Problem 1: Copy lines from the records verbatim, starting at the line containing "Given: Click the Connect toolbar icon" and ending after the line containing "Action: (242, 300)".

begin Excerpt provided

This month we will look at how the Residential Construction Performance Guidelines address interior floors.
Squeaky or uneven floors, gaps between flooring materials, excessive bowing or deflection — no matter what the floor finish, remodelers and builders do themselves and their clients a favor by ensuring that the substrate is in proper condition before the installation of that final surface. Naturally, this is easier during new construction, but remodelers should take advantage of any occasion to bring those areas within tolerance.
Remodelers’ clients often request installation of a new floor finish, particularly on kitchen and bath projects. Any switch to a new flooring material needs to be preceded by careful consideration of the weight as well as the compatibility of the new surface with the substrate. One example is the placement of new surfaces over OSB. This may not be the suggested surface for adhering strip hardwood flooring because of the difficulty the staples have gripping the wood. Moisture introduced from certain water-based mastics could also influence the surface. If adding an additional underlayment is the solution, it is essential that remodelers factor the change of floor heights to door thresholds, cabinet and vanity heights, and transitions into other rooms. Obviously, when the old surface is removed, this is an excellent time to detect and remedy any floor areas that squeak or are uneven.
The increasing popularity of finishes such as Mexican tile presents additional challenges. Without adequate support from the floor joist, the floor will be subject to cracks and gaps because of potential movement. Remodelers upgrading to tile for their clients should ensure that the structure will support the considerable added weight of the tile and grout bed. Most of this information for structural requirements is available through the supplier or trade association under installation specifications.
Finally, certain floor fillers are acceptable to remove slight variations in the levelness of the surface. Generally, these are
acceptable to a great many applications. As always, read the
In summary, before installing new floor finishes: Check tolerances as you go to make sure they have been met, and make sure the substrates are compatible with the new surfaces.
Characteristics of Floor Finishes
Hardwood Floors: The Guidelines address several aspects of hardwood flooring installation. Gaps between the wood strips, for example, should not exceed 1/8 inch at time of installation. These will naturally grow depending on the climatic conditions and the relative humidity during occupancy of the dwelling. Therefore, the tolerance is measured at time of installation. Cupping, also influenced by the degree of humidity, is controlled by a tolerance of 1/16 inch in height in a specified span but is not a remodeler or builder responsibility if the area is exposed to
Guideline 10-16 defines the concept of acceptable degree of lippage between materials — that is, where two adjacent strips of wood meet and one is higher than the other. This should not exceed 1/16 inch. To determine if the installation meets this guideline, place a quarter on edge. If the higher strip is above the height of the coin, the lippage is excessive.

end Excerpt provided
begin Data rows

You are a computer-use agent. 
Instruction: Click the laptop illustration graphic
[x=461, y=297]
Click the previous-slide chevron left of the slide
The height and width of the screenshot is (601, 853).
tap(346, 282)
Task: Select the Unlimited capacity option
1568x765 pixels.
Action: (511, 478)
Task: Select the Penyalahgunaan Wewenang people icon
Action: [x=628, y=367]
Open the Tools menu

end Data rows
begin Data rows

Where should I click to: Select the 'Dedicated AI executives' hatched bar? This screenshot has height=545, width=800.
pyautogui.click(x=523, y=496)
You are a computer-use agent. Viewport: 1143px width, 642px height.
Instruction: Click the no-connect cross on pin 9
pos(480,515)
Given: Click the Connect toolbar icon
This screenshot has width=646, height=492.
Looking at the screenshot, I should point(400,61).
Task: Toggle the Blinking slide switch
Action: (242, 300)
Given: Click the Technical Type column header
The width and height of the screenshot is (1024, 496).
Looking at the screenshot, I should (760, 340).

end Data rows

Problem 2: In the article on interior floors, what is the maximum lippage Guideline 10-16 allows between two adjacent wood strips?

Exercise output 1:
Given: Click the Connect toolbar icon
This screenshot has width=646, height=492.
Looking at the screenshot, I should point(400,61).
Task: Toggle the Blinking slide switch
Action: (242, 300)

Exercise output 2: It should not exceed 1/16 inch.